Die "Skyfall"-Besichtigung ist mein erster Kinobesuch seit langem. Die Freude auf den gemütlichen Kinosessel hat der allgemeinen guten Laune da natürlich noch zugetragen. Und dann sitzt man da: Popcorn auf dem Schoß, Werbung vorbei, das Bond-Intro läuft. Wow! Netter Song! Skyfall ist aber auch ein schönes Wort. Naja, Bondtypisch dauert das Intro etwas länger, aber was soll's, der Song von Adele haut ja alles raus. Nach einer knappen halben Stunde senkte sich die Freude aber etwas. Das lag nicht wirklich am Film, naja gut, bis dahin ist er auch nur vor sich hin geplätschert, ist zwar schönes Agentenactionkino, aber nur weil's Bond ist, ist's nicht gleich was so besonderes, nein, es lag vielmehr daran dass die Beinfreiheit absolut schrecklich war und ich nach eben genannten 30 Minuten bereits dachte dass sich eine Thrombose in meinen Beinen versammelt hat. Irgendwie freut man sich da nicht dass das noch knappe 2 Stunden weitergeht.
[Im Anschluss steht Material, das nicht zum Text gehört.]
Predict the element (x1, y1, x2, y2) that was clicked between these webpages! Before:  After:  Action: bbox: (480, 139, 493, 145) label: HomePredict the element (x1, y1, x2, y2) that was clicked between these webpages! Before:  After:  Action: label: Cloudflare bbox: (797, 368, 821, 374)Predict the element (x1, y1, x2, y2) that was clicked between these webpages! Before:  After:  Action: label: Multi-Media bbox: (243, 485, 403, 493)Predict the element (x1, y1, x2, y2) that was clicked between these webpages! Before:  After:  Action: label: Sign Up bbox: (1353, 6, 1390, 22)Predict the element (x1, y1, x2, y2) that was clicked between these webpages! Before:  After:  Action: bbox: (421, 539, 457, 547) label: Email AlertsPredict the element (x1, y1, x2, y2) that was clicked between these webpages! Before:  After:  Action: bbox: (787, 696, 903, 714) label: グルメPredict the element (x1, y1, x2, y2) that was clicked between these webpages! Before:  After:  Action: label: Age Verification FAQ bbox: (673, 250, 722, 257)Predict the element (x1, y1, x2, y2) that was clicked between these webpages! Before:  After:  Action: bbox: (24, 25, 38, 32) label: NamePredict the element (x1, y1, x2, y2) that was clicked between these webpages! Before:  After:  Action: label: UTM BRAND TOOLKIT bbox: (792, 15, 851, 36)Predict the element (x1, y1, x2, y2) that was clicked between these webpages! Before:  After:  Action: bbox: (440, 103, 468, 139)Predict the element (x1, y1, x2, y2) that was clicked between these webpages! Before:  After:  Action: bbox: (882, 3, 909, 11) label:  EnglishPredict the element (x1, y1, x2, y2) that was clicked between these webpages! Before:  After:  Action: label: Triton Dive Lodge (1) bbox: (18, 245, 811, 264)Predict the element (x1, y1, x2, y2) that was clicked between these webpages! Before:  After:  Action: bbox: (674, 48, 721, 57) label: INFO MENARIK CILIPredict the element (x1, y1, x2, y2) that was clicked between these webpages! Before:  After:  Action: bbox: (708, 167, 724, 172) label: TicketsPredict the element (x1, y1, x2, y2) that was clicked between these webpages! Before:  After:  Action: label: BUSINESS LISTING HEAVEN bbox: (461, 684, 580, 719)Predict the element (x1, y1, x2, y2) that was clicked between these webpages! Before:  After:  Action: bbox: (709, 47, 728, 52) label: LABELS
Hiermit wollte ich nur mal kurz darauf hinweisen, dass man wirklich gute Architekten für Kinos beauftragen sollte. Genug Platz sollte sowieso vorhanden sein. Aber genug von dem Rumgeheule (ich war kurz vor dem Abspann kurz vorm durchdrehen), weiter geht's mit dem Film. 

Ja. Bond. Nein, mal ganz kurz nicht Bond. Silva! Besser gesagt Javier Bardem der ihn verkörperte. Genau so sollte ein Bösewicht aussehen! Irgendwie charmant, total krank im Kopf und unberechenbar. Hat mich stellenweise an den Joker erinnert (was für die Darstellung Bardems spricht). Schauspieltechnisch hat "Skyfall" mit Craig, Bardem und Co. also extrem aufgedreht, da kann man doch gar nicht groß meckern. Storymäßig jedoch bleibt man meiner Meinung nach auf einem Level, das nicht das der Schauspieler erreicht. Ist ja alles ganz nett und sicherlich auch überdurchschnittlich, aber Momente die zum Staunen eingeladen haben, blieben leider aus. Selbst als es zu Bonds altem zu Hause ging, dem 'Skyfall'-Anwesen, wo die eigentliche Action ja erst recht losging, blieb ich leicht angeödet in meinem Sessel zurück. Um ehrlich zu sein war ich dort die ganze Zeit in einer dösenden Schlafphase und bin beinahe komplett weggenickt. Ja, ich war etwas müde, aber gute Actionszenen hätten einen da doch wieder aufwecken müssen, oder nicht? Damit möchte ich aber nicht sagen das sie schlecht waren, dass was ich gesehen habe, war ziemlich schön inszeniert. Das Set dort war sowieso traumhaft.

Wie gesagt, die Bewertung hier erfolgt von einem nicht so großem James Bond-Fan, deshalb auch die wohl gedrückte Betrachtung. Anhänger des Agenten dürften dem Film sowieso einen Bonus geben und auch sonst damit zufrieden sein. Für mich ist "Skyfall" jedoch wie "Ein Quantum Trost" oder auch "Casino Royale" ein netter Agentenactionthriller für einen DVD-Abend, den man nicht lange im Gedächtnis haben muss.